**About this exercise**
Copy exactly the lines from the first line of the records below through the line containing "Select the blue-screen stunt rehearsal photo", including both, and nothing else.

**Data for the task**
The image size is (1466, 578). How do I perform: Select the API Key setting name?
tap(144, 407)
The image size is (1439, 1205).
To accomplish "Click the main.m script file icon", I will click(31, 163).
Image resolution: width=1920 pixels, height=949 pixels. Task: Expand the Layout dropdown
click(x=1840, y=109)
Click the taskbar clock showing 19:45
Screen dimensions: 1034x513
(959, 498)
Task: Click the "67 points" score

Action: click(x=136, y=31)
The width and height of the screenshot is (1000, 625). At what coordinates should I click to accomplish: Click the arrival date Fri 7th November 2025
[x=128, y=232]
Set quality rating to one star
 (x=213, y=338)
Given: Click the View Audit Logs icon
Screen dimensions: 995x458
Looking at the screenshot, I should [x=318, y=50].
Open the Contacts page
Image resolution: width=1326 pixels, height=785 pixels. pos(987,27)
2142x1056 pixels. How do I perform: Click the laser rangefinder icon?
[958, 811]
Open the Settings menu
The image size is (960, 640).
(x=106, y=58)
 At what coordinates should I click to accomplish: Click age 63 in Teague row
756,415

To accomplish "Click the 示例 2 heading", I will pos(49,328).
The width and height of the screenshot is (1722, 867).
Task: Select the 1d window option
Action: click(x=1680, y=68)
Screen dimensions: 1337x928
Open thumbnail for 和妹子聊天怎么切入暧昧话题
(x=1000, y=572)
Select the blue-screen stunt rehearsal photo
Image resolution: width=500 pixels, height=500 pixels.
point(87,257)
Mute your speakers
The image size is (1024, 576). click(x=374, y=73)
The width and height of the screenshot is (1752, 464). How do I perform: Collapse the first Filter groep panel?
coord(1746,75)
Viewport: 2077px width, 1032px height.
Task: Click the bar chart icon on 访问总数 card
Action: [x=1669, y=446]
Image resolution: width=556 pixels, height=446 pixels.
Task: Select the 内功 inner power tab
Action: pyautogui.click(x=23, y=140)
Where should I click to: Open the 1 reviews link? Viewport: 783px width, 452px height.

**Problem solution**
The image size is (1466, 578). How do I perform: Select the API Key setting name?
tap(144, 407)
The image size is (1439, 1205).
To accomplish "Click the main.m script file icon", I will click(31, 163).
Image resolution: width=1920 pixels, height=949 pixels. Task: Expand the Layout dropdown
click(x=1840, y=109)
Click the taskbar clock showing 19:45
Screen dimensions: 1034x513
(959, 498)
Task: Click the "67 points" score

Action: click(x=136, y=31)
The width and height of the screenshot is (1000, 625). At what coordinates should I click to accomplish: Click the arrival date Fri 7th November 2025
[x=128, y=232]
Set quality rating to one star
 (x=213, y=338)
Given: Click the View Audit Logs icon
Screen dimensions: 995x458
Looking at the screenshot, I should [x=318, y=50].
Open the Contacts page
Image resolution: width=1326 pixels, height=785 pixels. pos(987,27)
2142x1056 pixels. How do I perform: Click the laser rangefinder icon?
[958, 811]
Open the Settings menu
The image size is (960, 640).
(x=106, y=58)
 At what coordinates should I click to accomplish: Click age 63 in Teague row
756,415

To accomplish "Click the 示例 2 heading", I will pos(49,328).
The width and height of the screenshot is (1722, 867).
Task: Select the 1d window option
Action: click(x=1680, y=68)
Screen dimensions: 1337x928
Open thumbnail for 和妹子聊天怎么切入暧昧话题
(x=1000, y=572)
Select the blue-screen stunt rehearsal photo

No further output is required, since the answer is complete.